There's some speculation in Washington that Obama might stop in Afghanistan on his way home from Asia to deliver an ultimatum to Hamid Karzai: Clean up your government, or else.

I would emphasize the word "speculation." It's clear that Karzai's corruption and the lack of a U.S. exit strategy have become two of the most divisive issues in the Afghanistan debate. But it's not clear where Obama stands on those issues: Will he commit more troops to Afghanistan without a clear plan for getting out?

Spencer Ackerman reported yesterday, based on an anonymous National Security Council staffer, that Obama "demanded an exit strategy for the war." Today he's retracted the entire story. I'm sympathetic -- anonymously-sourced stories are always risky (I've done them; I know) -- and I give him credit for the honest mea culpa. The Washington Post wouldn't have been so public about it.

So it's still not clear what impact, if any, Amb. Karl Eikenberry's memos had on Obama's thinking. The Financial Times is probably right that Eikenberry and Gen. Stanley McChrystal won't be exchanging Christmas cards this year.

Beyond that, I think Evan nailed it yesterday when he wrote about the impact (or lack thereof) of Eikenberry's leaked cables on the U.S.-Karzai relationship. But just to drive home the point, here's the New Yorker's Amy Davidson:

Eikenberry's advice has made certain people mad... as if Eikenberry were throwing a wrench in an otherwise sensibly operating machine. But the complaints about Karzai--many also strongly worded--have been heard for months, and haven't really been answered. In a piece this morning on the leverage we have with Karzai, Helene Cooper writes that there's a phrase missing from Obama's injunctions to Karzai: "an 'or else.'"
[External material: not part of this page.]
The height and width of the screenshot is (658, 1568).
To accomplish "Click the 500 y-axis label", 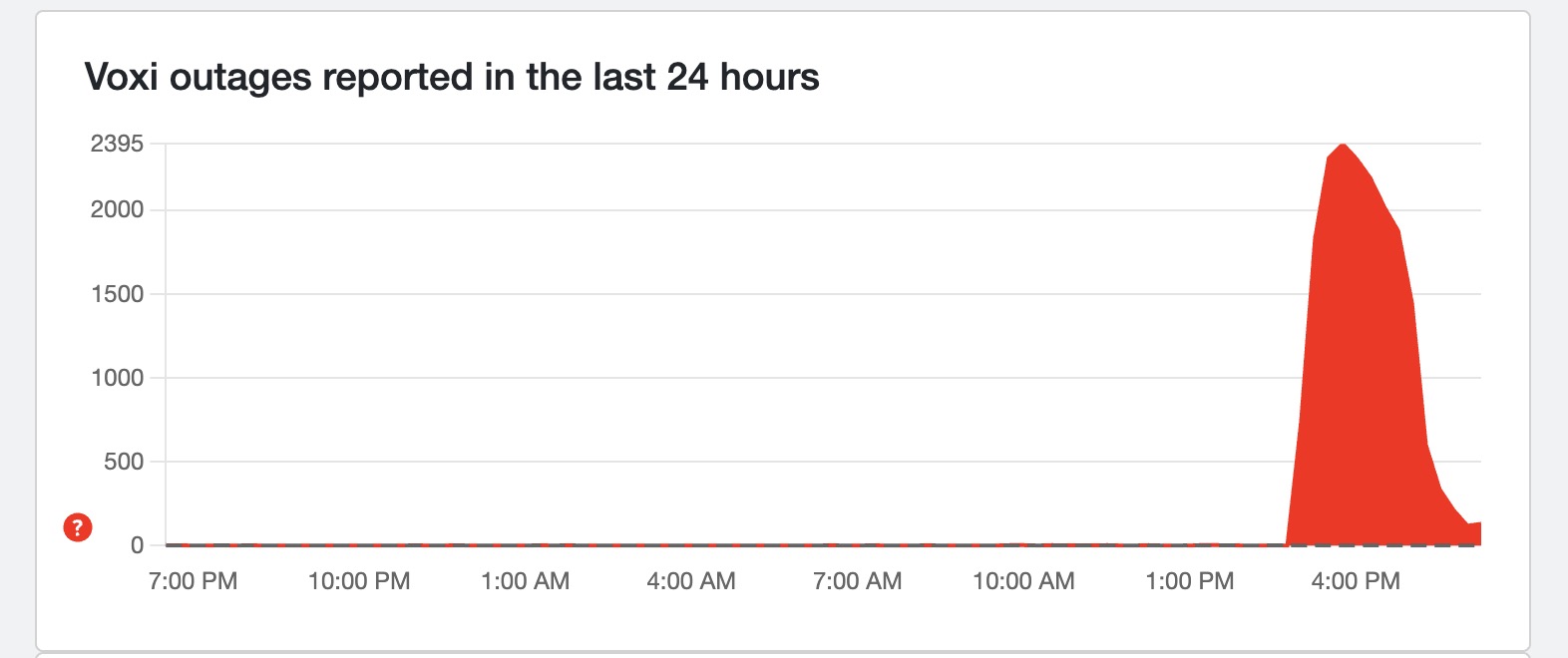I will pyautogui.click(x=123, y=462).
Cooper's whole story is worth a read, but if you're pressed for time, here's a short version: The U.S. has very little leverage over Hamid Karzai.

Defense secretary Robert Gates, meanwhile, just wants all the leakers to shut up.
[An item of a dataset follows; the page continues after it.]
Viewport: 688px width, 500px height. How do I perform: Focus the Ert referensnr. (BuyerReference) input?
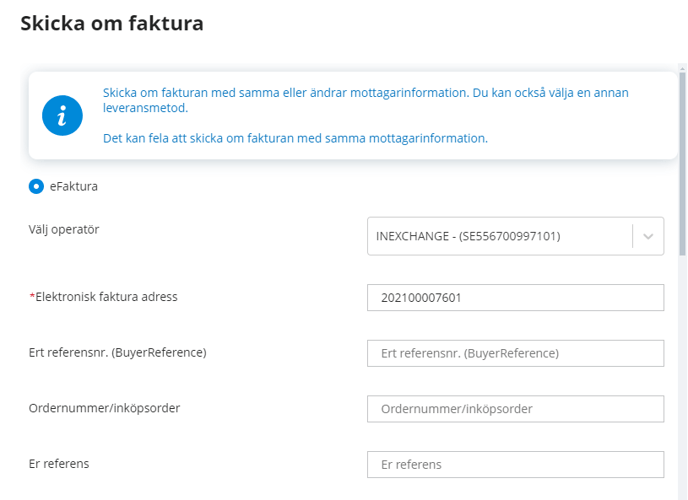pyautogui.click(x=516, y=354)
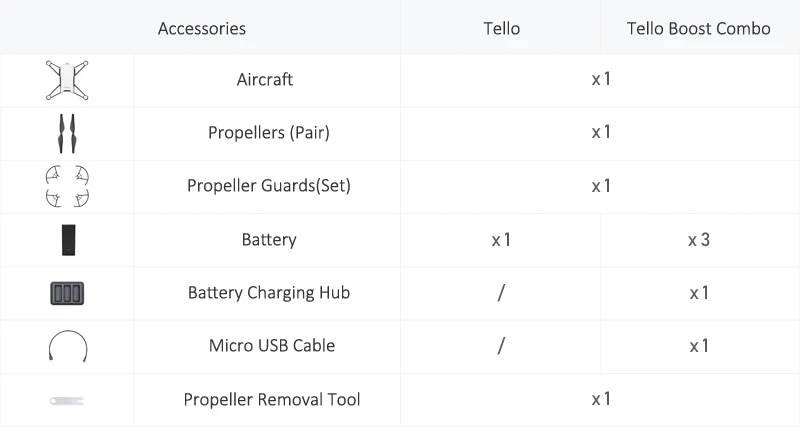Click the x1 quantity in Aircraft row
This screenshot has width=800, height=427.
coord(601,79)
Two other Afghanistan items that caught my eye this morning. One is a Daily Telegraph interview with Afghan warlord Rashid Dostum, who warns that a U.S. military surge would strengthen the Taliban.

If I may digress into semantics for a moment: It drives me crazy when reporters refer to Dostum as "controversial." (The Telegraph is hardly the only culprit.) This is a man who flattens his own soldiers with tanks and left thousands of prisoners to rot in sealed cargo containers. There's nothing controversial about him. He's a mass murderer.

Arguing from the other side is David Kilcullen, the Australian counterinsurgency guru and adviser to Gen. David Petraeus, who thinks Obama needs to go big or go home:

"It feels to me that all these options are dangerously close to the middle ground and we have to consider whether the middle ground is a good place to be. The middle ground is a good place on domestic issues, but not on strategy. You either commit to D-Day and invade the continent or you get Suez. Half-measures end up with Suez. Do it or not do it."

I'm skeptical of Kilcullen's argument that 25,000 troops won't get the job done -- but 40,000 will. Classical counterinsurgency doctrine calls for a half-million troops to secure Afghanistan (a figure which includes Afghan troops). That number isn't set in stone, of course, but it suggests that an extra 40,000 -- bringing the total U.S. presence to about 108,000 -- would fall far short of what's needed. (Remember, McChrystal's strategy review said that he would prefer 80,000.)

But for political and logistical reasons 40,000 seems to be the upper limit; the White House isn't considering a larger request. Some folks on a foreign affairs listserv I follow think Kilcullen is "throwing a bone" to McChrystal; he's offering his support for the 40,000 option -- even if he doesn't really believe it will work -- because that's the best the general will get.

Kilcullen also touches on the question of leverage, and argues that Obama only has two ways to influence the Karzai government.

The White House line at present is that leaving is not an option. But Kilcullen said there was a vicious cycle that began with government corruption, creating the space for the Taliban to expand. There were two ways of getting leverage: one, of having enough troops in the country, and the other threatening to leave, as the US had done in Iraq.

If nothing else, Kilcullen just gave us a new metaphor to play with. Afghanistan isn't Iraq or Vietnam. It's Suez!